A key aspect is that the checklist isn’t actually used by the flight crew—it’s given to someone else.
“Our crew members don’t read it to each other—they hand it to one of the other providers on scene to read aloud,” Olvera says. “That could be a nurse at the hospital or a member of the ground crew—it could even be a tow truck driver. As long as the person can read, that’s all we need.
“What that does is prevent cutting corners. If you and I work together all the time, and I know you set up your suction and put it under the head of the bed and you always have it ready and it’s good to go, I might skip that step on the checklist. Then the one time you don’t have your suction ready, we’ll have a bad outcome. So to prevent that bias, we hand it to somebody who’s not part of the flight crew. And that’s been named a best practice by CAMTS.”
Other new research examined air-med intubation success during transport vs. on scene.3 Stationary settings yielded a first-pass success rate of 90.5%, transport attempts a rate of 91.1%. Transport attempts did, however, have a higher rate of oxygen desaturations (30.6% vs. 23.2%).
Video intubation has helped raise that transport success rate, which likely would have been much lower a few years ago.
“With the advance of videoscopic intubation and opportunity to intubate in different areas, you will eventually get the airway,” Olvera says. “But I think what we’re finding as we analyze the data is that while our first-pass success is better in those situations, we may not properly prepare: We don’t have enough sets of hands, we may not have the optimum opportunity to preoxygenate the patient, suction, do all that appropriately, and we may kind of rush into it.”
That’s led to a preference, within Air Methods and increasingly across the industry, for intubating on scene, even if it takes an extra few minutes.
“The trend is turning that way,” Olvera adds. “It’ll be a challenge to change what we’ve always done, but I think for the safety of patients and crews and better patient outcomes, it’s what we need to do.”

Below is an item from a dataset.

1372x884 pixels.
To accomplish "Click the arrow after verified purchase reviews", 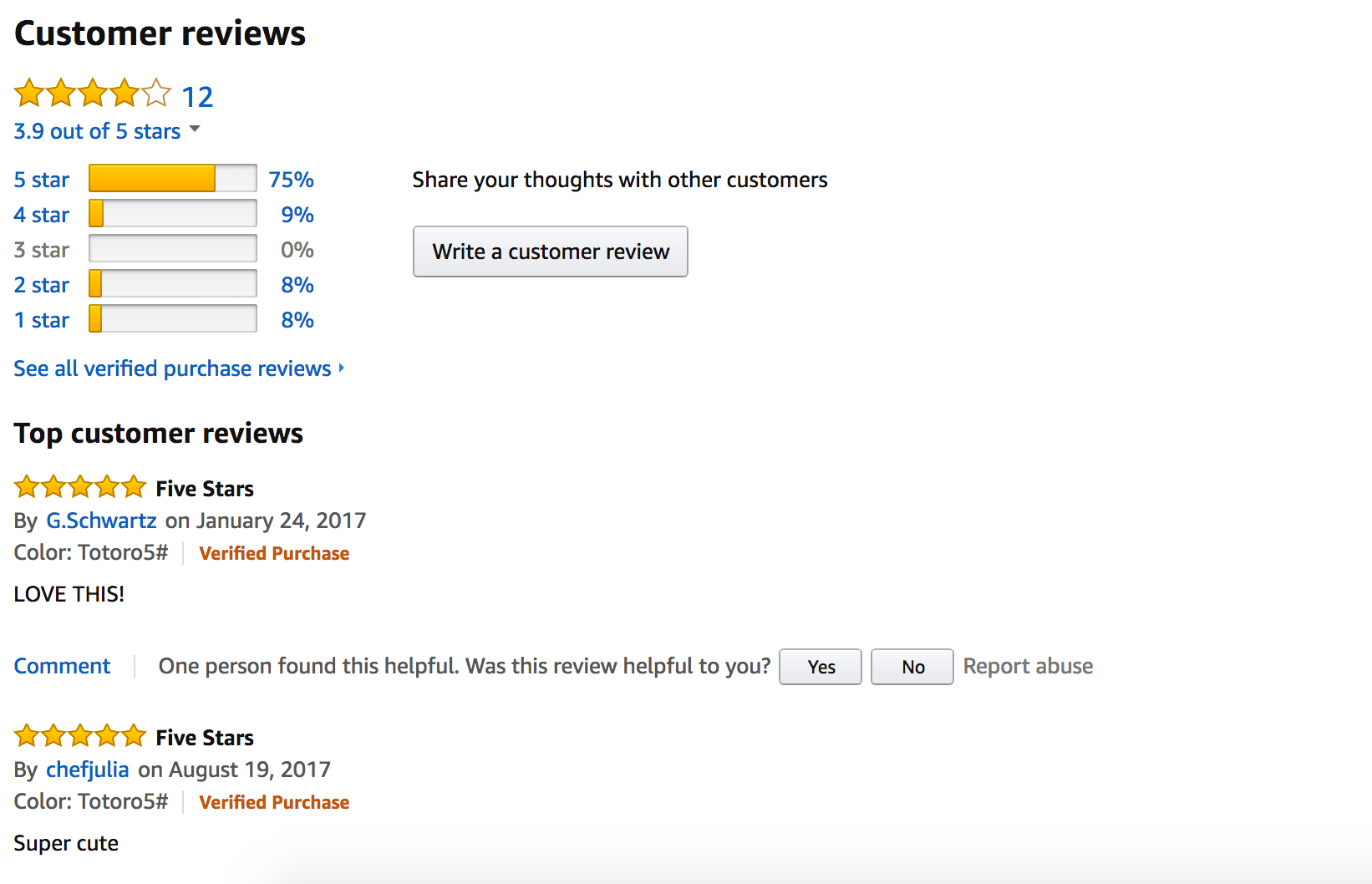I will pyautogui.click(x=341, y=368).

1. Davis DP, Olvera DJ. HEAVEN Criteria: Derivation of a New Difficult Airway Prediction Tool. Air Med J, 2017 Jul–Aug; 36(4): 195–7.
2. Olvera DJ, Davis D, Wolfe AC, Jr. Test Characteristics of a Novel Difficult Airway Prediction Algorithm for Emergency Airway Management. World Airway Management Meeting 2015, www.epostersonline.com/wamm2015/node/448.
3. Olvera DJ, Davis D, Wolfe AC, Jr., Swearingen CF. Abstract 1: Airway Intubation Stationary vs. Transport. Air Med J, 2016 Jul–Aug; 35(4): 206–7.